- Genre: Docu-series
- Directed by: Brian Knappenberger
- Composer: John Dragonetti
- Country of origin: United States
- Original languages: English Vietnamese
- No. of seasons: 1
- No. of episodes: 5

Production
- Producers: Doan Hoàng Curtis; Bo Kovitz; Keren McAlester; Tommy Nguyen;
- Cinematography: Jay Visit
- Editors: Christy Denes; Sean Jarrett; Mark Imgrund; Andrew McAllister; Michelle M. Witten; Darshan Kembhavi;
- Running time: 72-84 minutes
- Production company: Luminant Media

Original release
- Network: Netflix
- Release: April 30, 2025

= Turning Point: The Vietnam War =

2025 American documentary series

Turning Point: The Vietnam War is a 2025 American five-part docuseries created for Netflix, directed by Brian Knappenberger, and produced by Luminant Media.
It documents the start, progress, and end of the Vietnam War, and its impact on those involved.
The series was released on April 30, 2025, marking the 50th anniversary of the Fall of Saigon.

The series includes interviews with journalists Peter Arnett, Dan Rather, and Peter Osnos, war veterans C. Jack Ellis and Scott Camil, and singer Graham Nash, amongst others.

== Episodes ==

| No. overall | No. in season | Title | Original release date |
|---|---|---|---|
| 1 | 1 | "America Goes To War" | April 30, 2025 |
| 2 | 2 | "Civil War" | April 30, 2025 |
| 3 | 3 | "Life Is Cheap" | April 30, 2025 |
| 4 | 4 | "Why Are We Even Here?" | April 30, 2025 |
| 5 | 5 | "The End of the Road" | April 30, 2025 |

== Reception ==
On the review aggregation website Rotten Tomatoes, the series has an approval rating of 100%, based on reviews from five critics.
On Metacritic, it has a score of 75 out of 100 based on reviews from four critics, indicating "generally favorable reviews".

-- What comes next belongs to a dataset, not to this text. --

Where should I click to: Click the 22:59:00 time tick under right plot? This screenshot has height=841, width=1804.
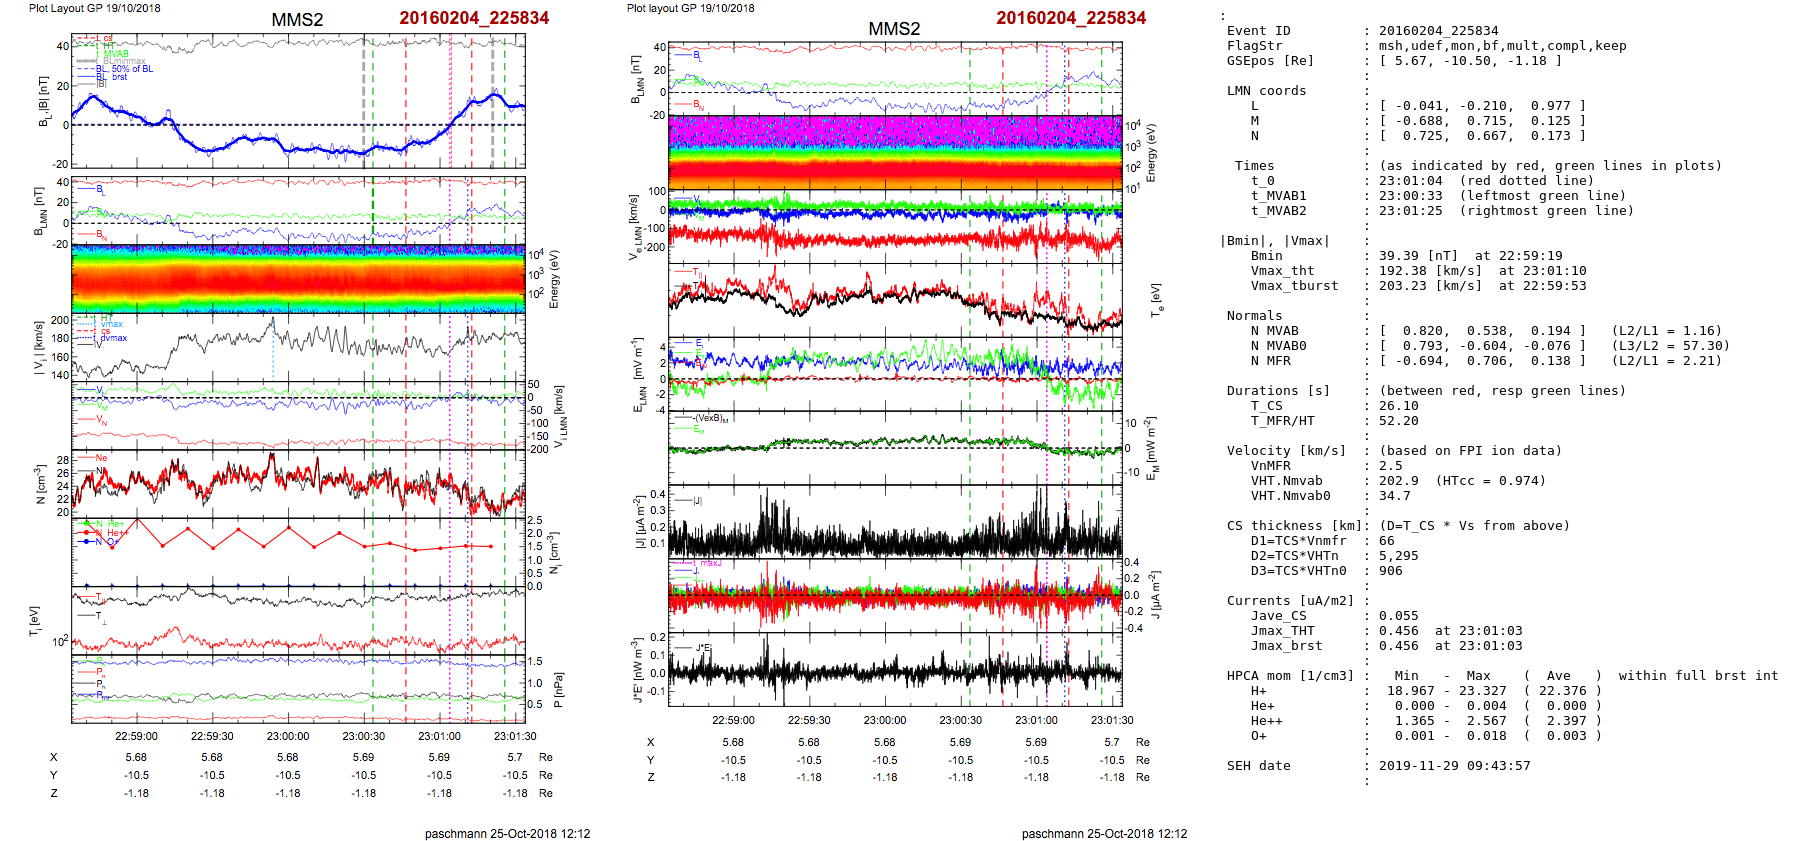733,720
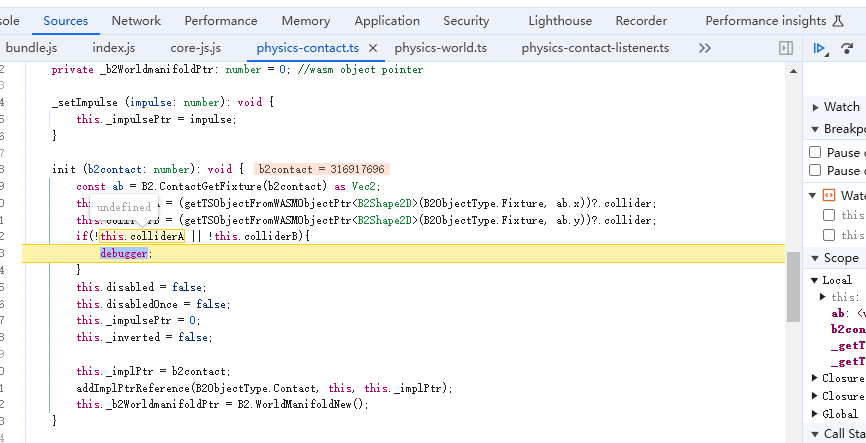
Task: Toggle the debugger sidebar pane icon
Action: coord(786,48)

Bob Strauss, writing for San Francisco Chronicle, notes that though the series is packed with facts, it still delivers the message and "gets the job done".
In addition, Melanie McFarland notes in our review for Salon.com that the "brutally candid" interviews with the persons involved in the war "take center stage".
In his Stream it or Skip it review for Decider, Joel Keller commends the series as Stream it.